There are some important lessons that could be learned from the garbage incineration health concerns and facility siting of the 1990s, that also targeted people of color and poor communities for their operation with the promise of jobs. Environmental justice siting concerns often got buried in the excitement and notion of jobs for unemployed residents. In the end, the promise of jobs turned out to be more promise than real jobs for neighborhood residents who hosted these polluting facilities. Garbage incinerators provided few "pathways out of poverty," but rather evolved into "roadmaps to pollution" in economically impoverished communities.
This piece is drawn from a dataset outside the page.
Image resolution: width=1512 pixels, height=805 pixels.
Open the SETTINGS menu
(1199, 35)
Once agan, facility siting concerns have largely been placed on the back burner. If biomass energy plants were such great green economic engines, it is unlikely that African Americans and poor in Georgia, Florida, South Carolina, Texas, and other places would be getting more than their fair share of them. In reality, the burning of biomass to generate electricity is toxic. It is neither "green" nor "clean." Biomass can include any non-fossil fuel that is arguably "organic."
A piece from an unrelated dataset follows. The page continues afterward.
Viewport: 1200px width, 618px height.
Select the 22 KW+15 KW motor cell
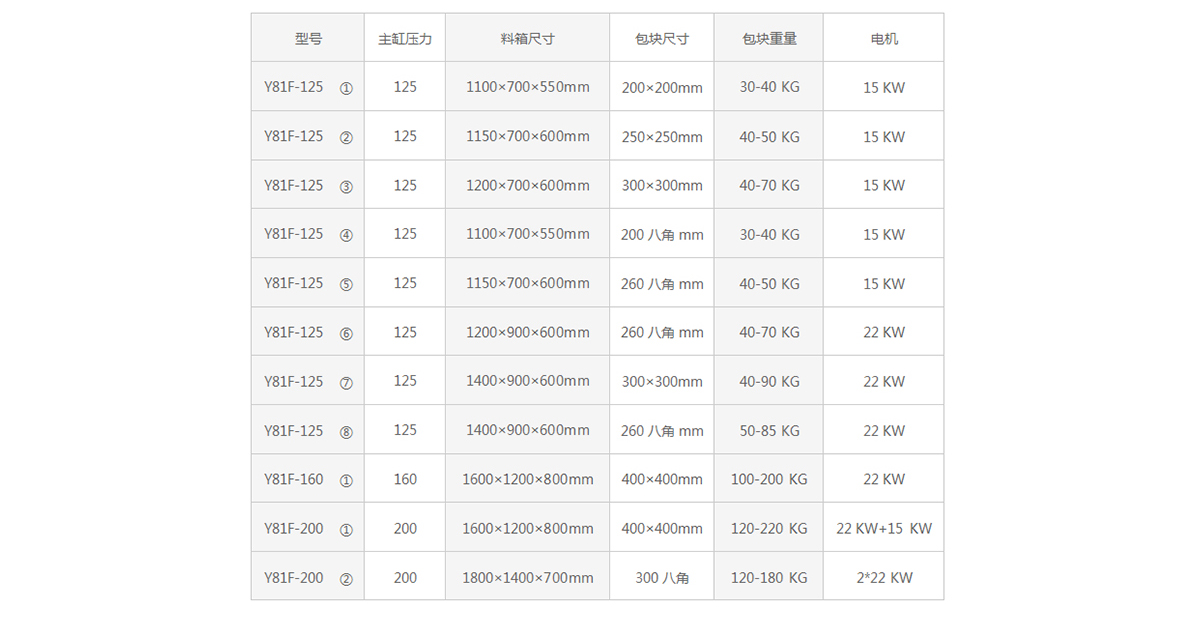click(x=884, y=528)
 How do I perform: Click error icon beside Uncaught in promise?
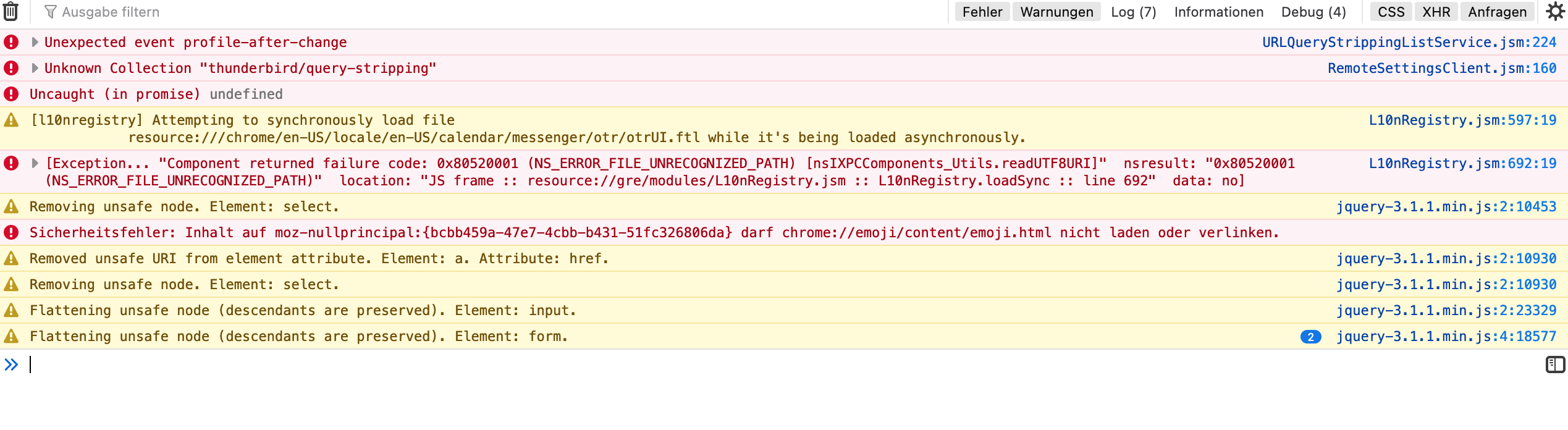tap(11, 94)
Generally, biomass facilities emit more carbon dioxide per megawatt hour than burning fossil fuels, as well as NOx, particulates and other hazardous air and water pollutants that threaten human health and the environment. They also emit fine particulate matter, sulfur oxides, carbon monoxide, volatile organic compounds, and various irritant gases such as nitrogen oxides that can scar the lungs.
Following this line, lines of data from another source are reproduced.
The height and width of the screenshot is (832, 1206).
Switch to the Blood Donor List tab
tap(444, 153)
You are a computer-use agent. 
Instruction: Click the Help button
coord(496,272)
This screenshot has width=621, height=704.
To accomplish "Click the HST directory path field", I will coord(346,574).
African American politicians and other leaders need to share all of the facts surrounding biomass incineration with their constituents. They need to take a quick history lesson and take note of what happened when poor communities and communities of color were given the false-choice of "poverty or pollution." Historically, African American and other people of color communities for too long have borne a disproportionate burden of pollution from incinerators, smelters, sewage treatment plants, chemical industries, and a host of other polluting facilities.
The best predictor of a person's health is still his or her zip code or neighborhood. These findings have been chronicled in hundred of books, including Environmental Health and Racial Equity: Building Environmentally Just, Sustainable, and Livable Communities, published this April. When communities have the facts, they generally end up making the right decision. It is time for our leaders to fight for and demand a clean, renewable, and green energy future for all Americans.